It requires nearly 8000 teachers to carry on the primary and grammar schools of this State. And it is only with great difficulty that boards of education and school trustees are able to find enough teachers to supply their wants. There appears to be at least two reasons for this dearth of available teachers. In the first place, we require more preparation from teachers than we did a few years ago. This is a good thing, because, like doctors and lawyers, our school teachers should be well educated in their profession. The other reason for the dearth of teachers is that the pay offered them is not sufficient to induce very many persons to devote their lives to teaching. We cannot expect that men and women will spend years of time and large sums of money to prepare themselves for a profession in which it is possible for them to receive only meager salaries, without the possibility of increased pay as experience and devotion in other walks of life provide.
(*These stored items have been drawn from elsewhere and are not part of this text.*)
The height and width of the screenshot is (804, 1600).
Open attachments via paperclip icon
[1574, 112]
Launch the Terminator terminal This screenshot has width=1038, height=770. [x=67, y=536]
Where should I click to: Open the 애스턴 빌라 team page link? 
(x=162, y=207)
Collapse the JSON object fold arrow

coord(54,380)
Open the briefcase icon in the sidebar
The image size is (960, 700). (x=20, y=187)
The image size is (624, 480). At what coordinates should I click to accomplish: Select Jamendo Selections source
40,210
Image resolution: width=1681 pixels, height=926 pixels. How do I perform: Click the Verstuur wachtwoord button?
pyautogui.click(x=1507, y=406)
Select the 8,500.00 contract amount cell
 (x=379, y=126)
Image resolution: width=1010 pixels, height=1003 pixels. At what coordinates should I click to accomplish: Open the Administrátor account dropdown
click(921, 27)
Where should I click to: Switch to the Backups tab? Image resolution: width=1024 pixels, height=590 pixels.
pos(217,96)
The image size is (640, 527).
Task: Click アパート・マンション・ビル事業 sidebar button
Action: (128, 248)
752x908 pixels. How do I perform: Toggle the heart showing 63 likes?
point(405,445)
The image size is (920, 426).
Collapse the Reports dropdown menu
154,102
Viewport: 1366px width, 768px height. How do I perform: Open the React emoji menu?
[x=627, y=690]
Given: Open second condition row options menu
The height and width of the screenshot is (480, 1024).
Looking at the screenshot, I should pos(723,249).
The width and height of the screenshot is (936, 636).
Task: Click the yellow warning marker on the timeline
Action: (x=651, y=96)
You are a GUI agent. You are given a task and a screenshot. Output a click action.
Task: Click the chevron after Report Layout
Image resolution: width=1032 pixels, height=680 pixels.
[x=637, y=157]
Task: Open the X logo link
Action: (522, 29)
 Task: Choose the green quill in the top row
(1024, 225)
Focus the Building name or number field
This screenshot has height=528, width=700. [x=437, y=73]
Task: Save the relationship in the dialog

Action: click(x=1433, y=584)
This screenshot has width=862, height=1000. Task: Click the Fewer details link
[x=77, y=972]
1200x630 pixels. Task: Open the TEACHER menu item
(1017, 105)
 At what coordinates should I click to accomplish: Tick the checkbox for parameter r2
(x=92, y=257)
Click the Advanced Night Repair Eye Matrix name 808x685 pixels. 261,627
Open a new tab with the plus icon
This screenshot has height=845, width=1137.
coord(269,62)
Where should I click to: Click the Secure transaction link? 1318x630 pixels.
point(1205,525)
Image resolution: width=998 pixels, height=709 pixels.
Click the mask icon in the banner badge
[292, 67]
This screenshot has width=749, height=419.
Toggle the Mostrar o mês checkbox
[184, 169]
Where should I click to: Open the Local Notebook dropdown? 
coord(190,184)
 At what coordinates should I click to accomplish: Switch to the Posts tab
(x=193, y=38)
Therefore, our young men especially do not become teachers, and our young women, in too many instances, look upon teaching as an expedient which will enable them to live until something more alluring calls them from the school-room.

In line with this there is a widespread discussion among teachers and those who are non-professionally interested in education looking toward

an increase in teachers' salaries.

To do this it is proposed by some to raise the State school census per capita from $7 to $9. As there were last year, as before stated, 407,398 census children in the State, this raise of $2 per child would call for an increase in the State taxes of $814,796 per annum for the next two years (involving an increase of about 5 cents in the annual tax levy)—a sum altogether too great to raise by State taxation under present conditions, and the demand for which would not be so pressing if the State school fund were distributed in such a manner as to do the greatest possible good.

DISTRIBUTION OF STATE AID.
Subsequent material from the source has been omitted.